В конце концов, Ворюга перестал сражаться с самим собой и со своими чувствами. Он решил больше не тянуть и не мучить себя, а сразу же сделать первый шаг. Для этого он сходил в цветочный магазин, по-тихому украл букет роз (причем в спешке он не сразу заметил, как взял самые колючие) и, вернувшись, стал приводить себя в порядок. Он почистил шляпу, выровнял все неровности на ней, а потом принялся и за себя: вымылся, вычистил и пригладил свою шерстку, даже надушил свою полость рта каким-то украденным одеколоном. Это заметил Лифти. Он с самого утра наблюдал за своим братом и был очень недоволен его поведением. Но как только старший енот уже собрался уходить, Хитрюга преградил ему дорогу и спросил:
— Куда это ты так намылился?
— Ты о чем? — нос наконец-то у Шифти зажил, и теперь он мог нормально изъясняться.
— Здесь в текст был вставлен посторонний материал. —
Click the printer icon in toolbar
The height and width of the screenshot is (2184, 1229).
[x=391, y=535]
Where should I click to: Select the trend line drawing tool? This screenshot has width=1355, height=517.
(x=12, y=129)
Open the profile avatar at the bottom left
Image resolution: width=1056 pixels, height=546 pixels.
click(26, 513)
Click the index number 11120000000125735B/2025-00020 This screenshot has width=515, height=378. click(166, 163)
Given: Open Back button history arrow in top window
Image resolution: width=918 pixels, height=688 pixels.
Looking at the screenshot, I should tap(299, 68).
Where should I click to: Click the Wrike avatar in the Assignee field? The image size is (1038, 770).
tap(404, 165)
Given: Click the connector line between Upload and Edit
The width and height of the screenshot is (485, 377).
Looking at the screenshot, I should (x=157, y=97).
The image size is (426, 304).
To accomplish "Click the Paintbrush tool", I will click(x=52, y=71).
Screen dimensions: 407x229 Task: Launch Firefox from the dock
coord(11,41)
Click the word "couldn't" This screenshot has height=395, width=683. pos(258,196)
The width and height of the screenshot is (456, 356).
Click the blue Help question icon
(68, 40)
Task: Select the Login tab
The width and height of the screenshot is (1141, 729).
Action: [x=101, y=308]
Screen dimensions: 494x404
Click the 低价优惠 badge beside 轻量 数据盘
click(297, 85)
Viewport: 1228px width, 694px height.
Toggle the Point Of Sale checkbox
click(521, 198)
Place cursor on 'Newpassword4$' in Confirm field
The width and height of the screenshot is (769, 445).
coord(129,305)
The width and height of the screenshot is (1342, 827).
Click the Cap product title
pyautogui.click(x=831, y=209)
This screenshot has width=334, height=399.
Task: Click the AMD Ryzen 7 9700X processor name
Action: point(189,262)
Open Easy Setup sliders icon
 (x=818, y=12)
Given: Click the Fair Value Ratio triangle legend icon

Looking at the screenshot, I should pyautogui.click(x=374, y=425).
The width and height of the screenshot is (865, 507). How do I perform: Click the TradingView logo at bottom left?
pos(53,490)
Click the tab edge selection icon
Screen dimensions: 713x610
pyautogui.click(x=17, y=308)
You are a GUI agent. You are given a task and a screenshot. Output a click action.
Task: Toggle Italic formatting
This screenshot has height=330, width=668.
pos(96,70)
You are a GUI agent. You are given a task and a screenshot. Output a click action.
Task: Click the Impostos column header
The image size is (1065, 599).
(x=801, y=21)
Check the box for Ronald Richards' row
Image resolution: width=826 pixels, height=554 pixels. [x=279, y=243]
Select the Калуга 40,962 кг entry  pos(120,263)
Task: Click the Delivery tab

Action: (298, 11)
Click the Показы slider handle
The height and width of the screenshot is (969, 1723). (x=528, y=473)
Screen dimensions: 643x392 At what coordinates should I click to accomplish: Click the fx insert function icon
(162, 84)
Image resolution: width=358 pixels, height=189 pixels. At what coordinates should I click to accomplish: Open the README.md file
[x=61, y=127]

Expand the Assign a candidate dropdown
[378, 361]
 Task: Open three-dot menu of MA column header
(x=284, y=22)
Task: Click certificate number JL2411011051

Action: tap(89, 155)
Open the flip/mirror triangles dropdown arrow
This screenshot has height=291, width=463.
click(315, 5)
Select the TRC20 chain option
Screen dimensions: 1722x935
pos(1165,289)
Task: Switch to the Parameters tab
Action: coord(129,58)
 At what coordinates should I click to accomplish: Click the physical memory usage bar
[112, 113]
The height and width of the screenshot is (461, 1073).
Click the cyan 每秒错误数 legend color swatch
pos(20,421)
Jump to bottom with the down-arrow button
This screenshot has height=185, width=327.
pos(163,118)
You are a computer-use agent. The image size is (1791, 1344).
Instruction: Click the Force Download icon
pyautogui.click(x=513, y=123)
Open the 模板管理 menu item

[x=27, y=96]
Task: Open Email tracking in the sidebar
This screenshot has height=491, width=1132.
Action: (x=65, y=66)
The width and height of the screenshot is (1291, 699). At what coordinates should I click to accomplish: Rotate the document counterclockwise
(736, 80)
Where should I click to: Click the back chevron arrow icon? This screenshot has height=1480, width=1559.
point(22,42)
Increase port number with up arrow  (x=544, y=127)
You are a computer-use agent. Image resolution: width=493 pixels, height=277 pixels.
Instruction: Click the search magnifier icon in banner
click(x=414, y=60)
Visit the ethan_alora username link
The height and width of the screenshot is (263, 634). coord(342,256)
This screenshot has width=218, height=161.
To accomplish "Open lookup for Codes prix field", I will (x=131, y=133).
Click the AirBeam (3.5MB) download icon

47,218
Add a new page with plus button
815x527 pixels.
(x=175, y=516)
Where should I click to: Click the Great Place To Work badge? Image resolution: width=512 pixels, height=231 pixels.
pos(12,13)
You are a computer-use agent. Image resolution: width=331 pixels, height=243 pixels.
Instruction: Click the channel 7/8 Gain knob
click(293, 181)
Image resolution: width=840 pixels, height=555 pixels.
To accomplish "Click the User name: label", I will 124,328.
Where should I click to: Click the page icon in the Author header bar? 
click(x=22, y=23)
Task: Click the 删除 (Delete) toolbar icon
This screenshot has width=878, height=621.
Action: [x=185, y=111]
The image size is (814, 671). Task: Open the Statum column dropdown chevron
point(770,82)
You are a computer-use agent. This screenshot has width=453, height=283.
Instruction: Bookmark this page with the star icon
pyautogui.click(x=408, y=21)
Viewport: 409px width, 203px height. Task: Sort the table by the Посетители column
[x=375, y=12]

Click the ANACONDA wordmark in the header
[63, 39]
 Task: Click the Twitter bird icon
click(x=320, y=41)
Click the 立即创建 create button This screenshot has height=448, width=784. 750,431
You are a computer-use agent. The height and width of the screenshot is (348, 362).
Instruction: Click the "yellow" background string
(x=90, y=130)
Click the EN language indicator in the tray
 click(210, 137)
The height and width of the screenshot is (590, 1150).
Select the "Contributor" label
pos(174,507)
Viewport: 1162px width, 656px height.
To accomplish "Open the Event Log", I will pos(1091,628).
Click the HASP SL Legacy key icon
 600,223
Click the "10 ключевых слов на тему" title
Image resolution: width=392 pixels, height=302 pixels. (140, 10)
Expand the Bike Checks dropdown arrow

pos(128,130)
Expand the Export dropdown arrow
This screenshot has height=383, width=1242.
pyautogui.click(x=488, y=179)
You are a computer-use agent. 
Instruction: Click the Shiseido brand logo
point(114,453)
— Брось притворяться, я вижу, — Лифти указал на цветы. — Признайся, ты к кошке?
— Ну да. А что?
— Да ничего, — енот без шляпы слегка повысил голос. — Слушай, я понимаю, ты старше меня, все такое, но я просто не могу больше стоять в стороне. Эта шельма на тебя слишком сильно влияет.
— С чего ты решил?
— А с того, что ты вдруг стал вести себя по-другому. И заметь, это уже не первый день. Все началось с того самого письма от некоего Билли-Дога. Помнишь, этот Дог писал кошке что-то утешительное, а потом кулон ей прислал?
— Ну?
— Что «ну»? Ты тогда тут же решил вернуть эту побрякушку хозяйке. И даже не потрудился объяснить мне, своему родному брату, почему ты так решил. А когда она нас застала врасплох, ты даже не вырубил ее, а меня ни за что выругал.
— Ты ей нос разбил, — заметил Шифти. — Причем вдрызг.
— Я тебе уже объяснял, — терпеливо продолжил Лифти. — Это у меня вышло на автомате.
— А вот когда я тебя позавчера припер к стенке на кухне, ты вообще ничегошеньки мне не сделал.
— Просто от тебя я такого не ожидал и был, честно сказать, в замешательстве. Ладно, не об этом речь. В общем, подытожим: мне абсолютно, совершенно не нравится твое поведение. Ты что, собрался на свидание с этой кошкой? Решил этой бабе предложение сделать? Не молчи!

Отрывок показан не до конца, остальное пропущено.